Researchers at the University of York have discovered that climate change is disrupting local plant diversity. Increasing numbers of plant species are emerging across regions where the climate has experienced the most dramatic changes, particularly in colder areas.
In an era that is now officially known as The Anthropocene, human activities have driven substantial declines in biodiversity on a global scale. However, even though the total number of plant species worldwide is in a state of decline, local plant diversity appears to be increasing in some places.
According to the researchers, rapid changes in rainfall and other climate factors may be allowing new species to thrive.
“We used a large dataset of over 200 studies in which botanists had counted the number of plant species present in survey plots situated all around the world,” explained study lead author Dr. Andrew Suggitt.
“We tested for the influence of climate change alongside other well-known drivers of diversity change, finding that the local differences in climate, and exposure to climate change, were responsible for a substantial part of the change in plant species numbers found in these surveys.”
“Our models suggest that typical rates of climate change in cooler regions of the world are driving an increase in local species richness of 5% per decade.”
Dr. Suggitt explained that this number is really quite significant if the phenomenon continues for 13 decades or more, especially considering that humans have already been changing the climate for over half a century. He also pointed out that climate change is expected to persist until the end of the century, and possibly beyond.
“This does not mean that the botanical world gets a clean bill of health. We are living in ‘The Anthropocene’ epoch, and some plant species have become globally extinct. Many, many more are endangered,” said study co-author Professor Chris Thomas.
“However, there is a disconnect between what is happening at that global level and the average change to plant diversity that can be observed in, say, a one meter square plot of ground.”
“The effect of climate change may not be as dramatic as a meadow being turned into a car park, or a forest being cut down, but it’s a pervasive effect that is already evident over vast areas of the Earth’s land surface. For example, warmth-loving bee orchids have started arriving at a much wider variety of sites across the north of England, taking advantage of the changing climate.”
“The data we have analyzed tells us that colonists are tending to arrive faster than incumbents disappear, giving rise to slight increases in plant diversity in places where the climate is changing the most.”

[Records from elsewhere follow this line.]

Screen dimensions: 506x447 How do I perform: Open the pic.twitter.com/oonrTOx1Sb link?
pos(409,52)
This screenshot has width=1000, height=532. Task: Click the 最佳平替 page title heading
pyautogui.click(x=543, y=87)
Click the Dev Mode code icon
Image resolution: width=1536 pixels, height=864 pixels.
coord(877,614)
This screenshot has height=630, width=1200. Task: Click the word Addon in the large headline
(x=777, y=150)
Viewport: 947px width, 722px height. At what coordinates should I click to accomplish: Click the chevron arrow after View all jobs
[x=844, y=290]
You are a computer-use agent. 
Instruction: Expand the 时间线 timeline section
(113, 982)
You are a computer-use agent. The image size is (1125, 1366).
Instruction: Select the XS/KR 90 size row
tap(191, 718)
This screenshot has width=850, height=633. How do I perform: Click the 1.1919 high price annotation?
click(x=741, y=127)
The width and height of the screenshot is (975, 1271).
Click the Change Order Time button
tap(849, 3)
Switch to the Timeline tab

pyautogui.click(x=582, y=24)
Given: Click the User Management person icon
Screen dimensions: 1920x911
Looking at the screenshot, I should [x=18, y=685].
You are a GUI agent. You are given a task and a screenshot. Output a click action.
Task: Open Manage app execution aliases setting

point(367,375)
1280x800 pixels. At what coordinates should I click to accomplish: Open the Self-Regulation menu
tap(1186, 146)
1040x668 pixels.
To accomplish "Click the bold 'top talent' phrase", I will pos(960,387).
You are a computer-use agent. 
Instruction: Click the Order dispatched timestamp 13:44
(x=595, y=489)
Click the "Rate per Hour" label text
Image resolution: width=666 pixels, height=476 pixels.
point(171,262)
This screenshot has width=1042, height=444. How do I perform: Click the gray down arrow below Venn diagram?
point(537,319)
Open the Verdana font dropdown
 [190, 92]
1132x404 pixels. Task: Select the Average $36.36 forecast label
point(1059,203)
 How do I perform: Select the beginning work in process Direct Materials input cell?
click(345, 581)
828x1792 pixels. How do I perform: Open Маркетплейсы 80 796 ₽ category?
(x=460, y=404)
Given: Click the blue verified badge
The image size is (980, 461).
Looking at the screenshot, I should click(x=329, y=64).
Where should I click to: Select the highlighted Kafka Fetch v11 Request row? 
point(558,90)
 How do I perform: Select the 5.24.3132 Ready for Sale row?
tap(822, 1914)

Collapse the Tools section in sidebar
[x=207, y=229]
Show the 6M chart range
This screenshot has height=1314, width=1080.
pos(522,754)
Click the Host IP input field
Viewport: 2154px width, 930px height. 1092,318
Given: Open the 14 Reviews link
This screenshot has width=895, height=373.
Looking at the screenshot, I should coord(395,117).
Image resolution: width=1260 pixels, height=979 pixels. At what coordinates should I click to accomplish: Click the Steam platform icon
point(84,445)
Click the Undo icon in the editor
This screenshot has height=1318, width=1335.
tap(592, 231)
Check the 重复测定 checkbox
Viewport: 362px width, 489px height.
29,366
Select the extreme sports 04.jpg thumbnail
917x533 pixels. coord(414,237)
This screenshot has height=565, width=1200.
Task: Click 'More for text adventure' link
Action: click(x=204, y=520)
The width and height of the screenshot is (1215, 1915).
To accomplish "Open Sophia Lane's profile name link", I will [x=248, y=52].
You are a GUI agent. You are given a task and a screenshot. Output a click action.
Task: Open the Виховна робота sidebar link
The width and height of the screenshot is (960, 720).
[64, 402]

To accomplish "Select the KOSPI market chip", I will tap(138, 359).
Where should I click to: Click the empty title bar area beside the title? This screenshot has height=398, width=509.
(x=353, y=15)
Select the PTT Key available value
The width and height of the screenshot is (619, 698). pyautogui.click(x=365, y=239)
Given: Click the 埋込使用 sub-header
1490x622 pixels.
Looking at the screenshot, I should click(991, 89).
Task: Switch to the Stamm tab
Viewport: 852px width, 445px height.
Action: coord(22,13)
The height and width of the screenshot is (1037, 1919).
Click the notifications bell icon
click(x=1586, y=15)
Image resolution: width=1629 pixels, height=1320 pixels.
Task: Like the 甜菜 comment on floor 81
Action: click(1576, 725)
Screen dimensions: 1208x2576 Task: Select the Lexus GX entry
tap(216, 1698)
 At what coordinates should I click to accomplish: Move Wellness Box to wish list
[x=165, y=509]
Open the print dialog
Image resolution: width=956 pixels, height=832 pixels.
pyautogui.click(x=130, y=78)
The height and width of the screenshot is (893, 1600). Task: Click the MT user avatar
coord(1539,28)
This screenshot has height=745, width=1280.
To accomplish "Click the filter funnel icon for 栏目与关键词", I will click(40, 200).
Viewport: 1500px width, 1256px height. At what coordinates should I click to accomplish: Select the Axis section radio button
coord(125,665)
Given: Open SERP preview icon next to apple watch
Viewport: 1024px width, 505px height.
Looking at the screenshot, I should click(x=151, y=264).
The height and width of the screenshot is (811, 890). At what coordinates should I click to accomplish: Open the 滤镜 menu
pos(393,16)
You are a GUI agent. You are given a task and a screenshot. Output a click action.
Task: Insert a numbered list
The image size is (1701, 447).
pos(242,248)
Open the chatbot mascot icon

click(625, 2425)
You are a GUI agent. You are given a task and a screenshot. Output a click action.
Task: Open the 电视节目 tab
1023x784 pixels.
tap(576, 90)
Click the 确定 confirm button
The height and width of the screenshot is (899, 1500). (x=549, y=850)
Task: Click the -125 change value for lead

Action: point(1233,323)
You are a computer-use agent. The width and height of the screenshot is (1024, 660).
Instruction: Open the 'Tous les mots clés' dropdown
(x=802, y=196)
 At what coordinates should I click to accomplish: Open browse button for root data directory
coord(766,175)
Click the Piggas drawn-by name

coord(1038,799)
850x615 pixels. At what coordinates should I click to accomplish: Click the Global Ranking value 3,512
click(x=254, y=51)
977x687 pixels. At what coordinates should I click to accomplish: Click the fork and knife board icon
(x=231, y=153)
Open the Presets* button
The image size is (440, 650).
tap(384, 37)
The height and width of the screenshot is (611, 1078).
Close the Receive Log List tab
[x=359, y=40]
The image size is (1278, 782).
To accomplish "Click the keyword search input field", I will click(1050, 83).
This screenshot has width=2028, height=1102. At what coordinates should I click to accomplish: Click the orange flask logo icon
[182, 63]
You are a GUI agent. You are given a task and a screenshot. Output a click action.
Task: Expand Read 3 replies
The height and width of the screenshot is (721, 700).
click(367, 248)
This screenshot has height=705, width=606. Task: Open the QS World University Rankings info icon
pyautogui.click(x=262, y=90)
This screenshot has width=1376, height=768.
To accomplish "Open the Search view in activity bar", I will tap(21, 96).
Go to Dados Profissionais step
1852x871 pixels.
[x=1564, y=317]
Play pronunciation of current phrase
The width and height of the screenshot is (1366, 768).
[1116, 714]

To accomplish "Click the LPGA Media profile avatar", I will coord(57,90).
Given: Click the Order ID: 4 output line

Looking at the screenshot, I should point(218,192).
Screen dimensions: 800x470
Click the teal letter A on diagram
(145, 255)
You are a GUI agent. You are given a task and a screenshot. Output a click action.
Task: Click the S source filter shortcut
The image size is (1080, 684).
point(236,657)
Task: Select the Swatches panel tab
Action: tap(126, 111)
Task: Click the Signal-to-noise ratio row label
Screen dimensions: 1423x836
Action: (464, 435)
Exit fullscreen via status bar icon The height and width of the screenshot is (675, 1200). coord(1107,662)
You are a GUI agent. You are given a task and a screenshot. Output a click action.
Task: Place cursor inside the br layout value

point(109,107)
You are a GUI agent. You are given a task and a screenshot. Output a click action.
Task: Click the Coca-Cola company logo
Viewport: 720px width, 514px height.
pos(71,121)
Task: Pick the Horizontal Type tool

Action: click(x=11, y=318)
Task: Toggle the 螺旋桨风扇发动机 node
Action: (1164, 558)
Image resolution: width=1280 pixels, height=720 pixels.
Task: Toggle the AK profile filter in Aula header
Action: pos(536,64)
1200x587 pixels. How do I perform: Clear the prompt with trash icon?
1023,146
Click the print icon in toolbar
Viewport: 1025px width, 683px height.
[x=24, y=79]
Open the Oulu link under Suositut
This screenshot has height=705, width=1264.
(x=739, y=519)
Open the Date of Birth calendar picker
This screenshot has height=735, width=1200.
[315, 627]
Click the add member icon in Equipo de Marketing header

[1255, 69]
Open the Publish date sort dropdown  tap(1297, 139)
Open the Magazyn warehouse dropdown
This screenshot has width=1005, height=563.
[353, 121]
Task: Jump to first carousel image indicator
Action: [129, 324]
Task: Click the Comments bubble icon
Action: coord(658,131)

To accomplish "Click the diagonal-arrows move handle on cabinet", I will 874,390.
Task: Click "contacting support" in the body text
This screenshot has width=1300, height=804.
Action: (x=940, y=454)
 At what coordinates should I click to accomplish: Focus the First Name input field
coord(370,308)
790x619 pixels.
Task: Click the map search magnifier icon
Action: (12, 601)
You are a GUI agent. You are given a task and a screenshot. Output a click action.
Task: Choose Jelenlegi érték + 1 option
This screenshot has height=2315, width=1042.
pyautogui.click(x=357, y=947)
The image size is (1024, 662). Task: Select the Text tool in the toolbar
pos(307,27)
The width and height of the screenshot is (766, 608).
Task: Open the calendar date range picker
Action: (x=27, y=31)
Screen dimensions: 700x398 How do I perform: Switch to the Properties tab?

“The recent global assessment report by the Intergovernmental Science-Policy Platform on Biodiversity and Ecosystem Services* highlighted worrying declines in plants and animals around the world,” added Dr. Suggitt.
“But it also highlighted the sore need for greater clarity over how climate change is shuffling the deck of plant species found in particular locations – especially in under-sampled areas such as the tropics, Africa and Asia.”
“We hope our study opens the door to a fuller understanding of how climate change is affecting plant communities, and what this means for the conservation of nature and its contribution to people.”
The study is published in the journal Current Biology.